Because he kept on asking me what I do and if I had a “proper” journalism education etc.., I told him about Fukushima accident.
In this far remote town of Romania, he has hardly heard about Fukushima accident and thought it was shut down 5 years ago.
I casually explained the situation but I stopped because it was so obvious that he was turning so sad and depressed. Welcome to my world.
It’s about a year (+ 1 week) since I left Europe to North America last year and had interrogationS at Vienna airport and Toronto airport. I was even scared of writing about that. The situation hasn’t changed much but I’m used to it.
I haven’t seen a bird with a suitcase. I had to leave so many things on the way.
Having no home, but only 2 jackets and 3 pairs of pants is one of the most scary things in the world. However I’m not going to quit it. My anger against the media, old industry, and hope for the next world are overwhelming my fear.
Since I went to North America, Summer, Autumn, Winter passed and Summer is coming back again.
It was Autumn when I was in Brooklyn. Decreasing temperature and cold winds can make you insecure. I didn’t even know how to live after leaving America in November. Should I go to Morocco? Romania ? Cuba ? I had no idea what I was doing next summer. Looking back that time, I feel funny and I feel the same anxiety about the next year.
However again, I was always saved by someone on the way, mentally and physically. You never know what tomorrow brings. We Japanese lost the stable base. The situation is changing increasingly rapidly. The only thing that I know is they will absolutely get stuck if they try to repeat yesterday because tomorrow is not yesterday.
This apartment in Arad is actually a house built in 1885. It has the second floor but nobody has ever seen it over 100 years. It has a storage in the basement floor, which may be good to stock wine. Nobody is living in both sides of the house. It’s entirely quiet. I’m missing the BOSE speaker that I bought in Japan. I had to leave it in Canada. It was like a symbol of my old life in Japan. It’s a kind of funny that the most unnecessary thing is the heaviest and the largest in your suitcase.

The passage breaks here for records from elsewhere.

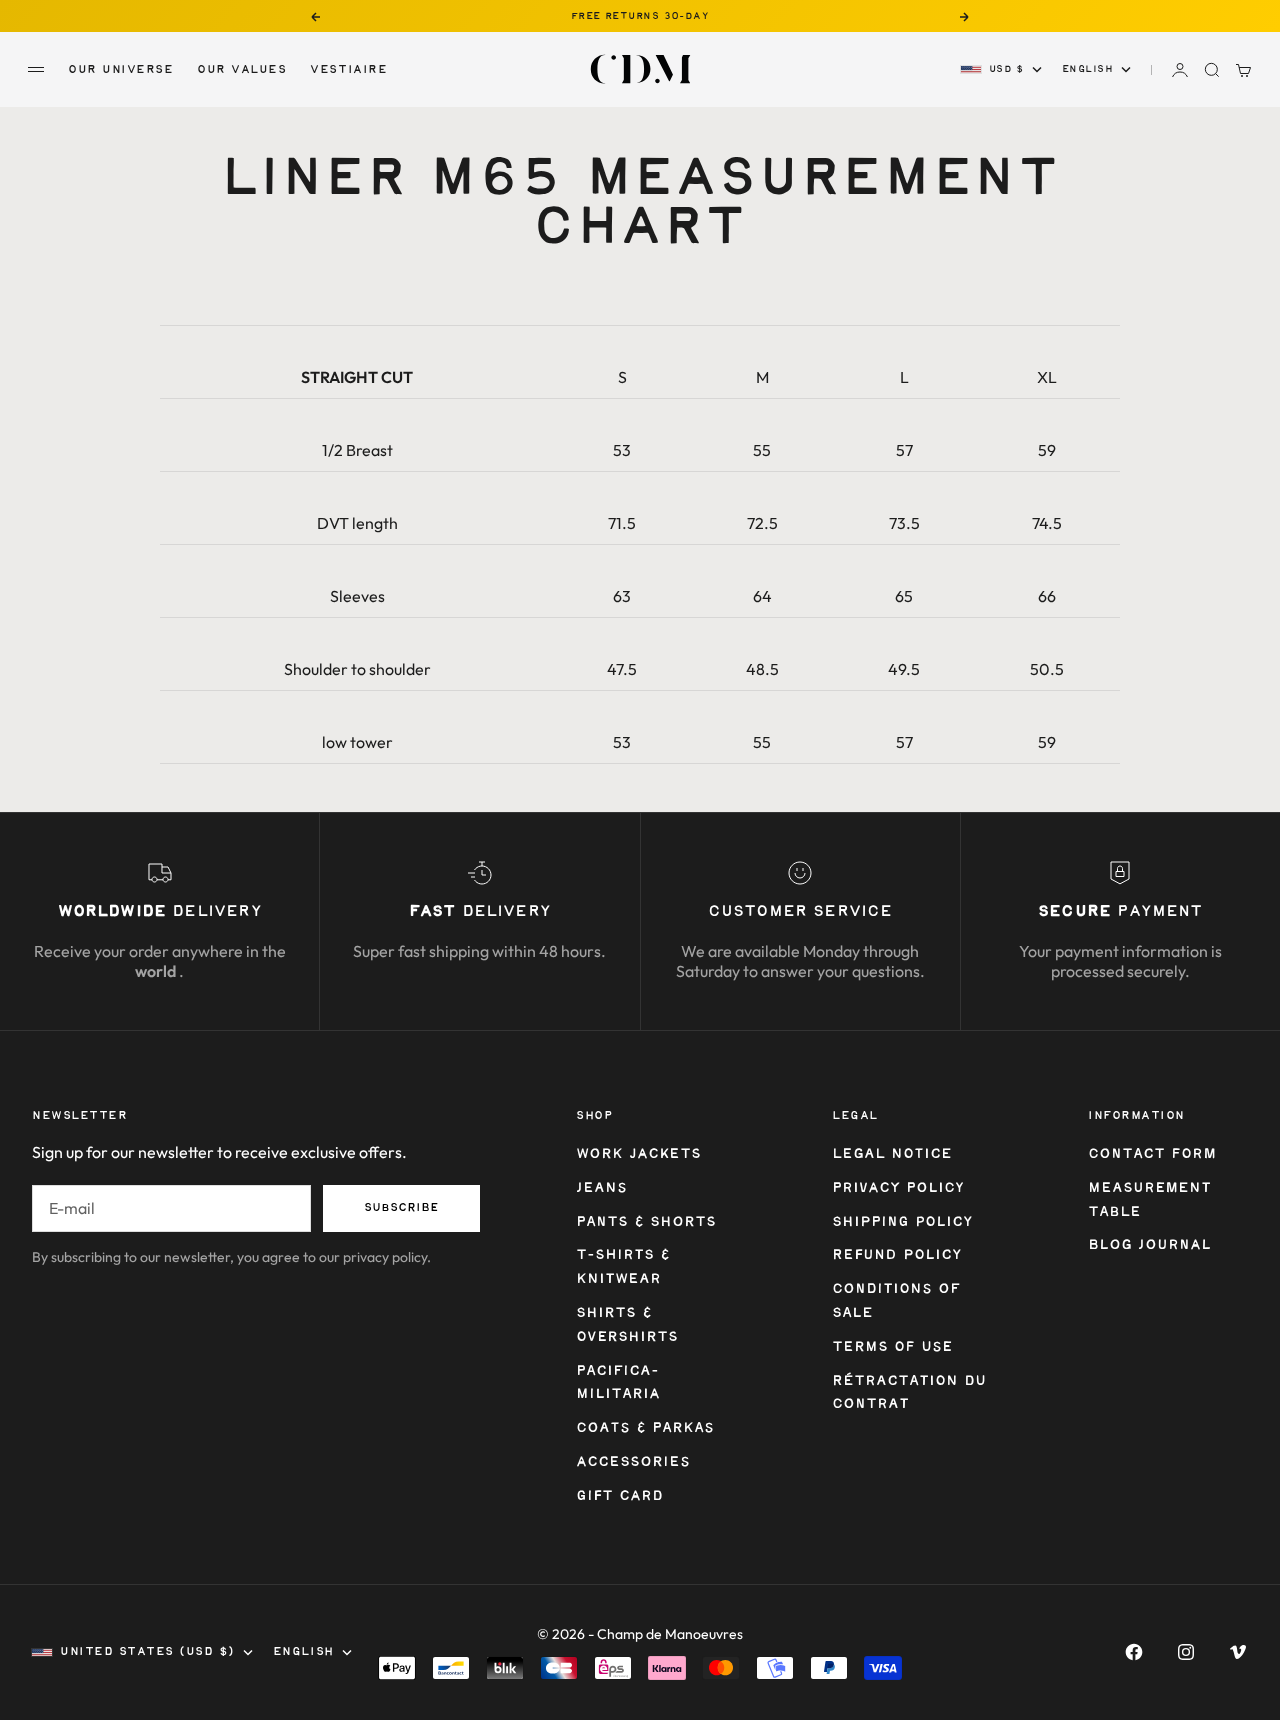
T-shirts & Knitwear (623, 1267)
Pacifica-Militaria (618, 1383)
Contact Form (1152, 1154)
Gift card (619, 1496)
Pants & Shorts (646, 1222)
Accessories (633, 1462)
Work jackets (638, 1154)
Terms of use (892, 1347)
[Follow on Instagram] (1186, 1652)
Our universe (120, 70)
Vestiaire (348, 70)
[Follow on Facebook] (1134, 1652)
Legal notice (892, 1154)
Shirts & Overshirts (627, 1325)
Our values (241, 70)
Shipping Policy (902, 1222)
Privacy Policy (898, 1188)
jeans (601, 1188)
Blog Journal (1149, 1245)
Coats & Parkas (645, 1428)
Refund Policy (897, 1255)
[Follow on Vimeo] (1238, 1652)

My life changed when I left Japan. It changed when I left America again. Nobody tells me what to do, where to go. I’m trying to discipline myself not to think if I made some mistake in my past. If I’m a vampire, living forever only with blood, maybe I should look back sometimes, but I don’t have infinite amount of time. It’s too soon to judge anyway.
Today and yesterday morning, I couldn’t seriously remember where I was sleeping. It happens.
but I know where I’m heading for. Every time I close my eyes, I can see the not-so-little Japan. I open my eyes and try to find out the way to go.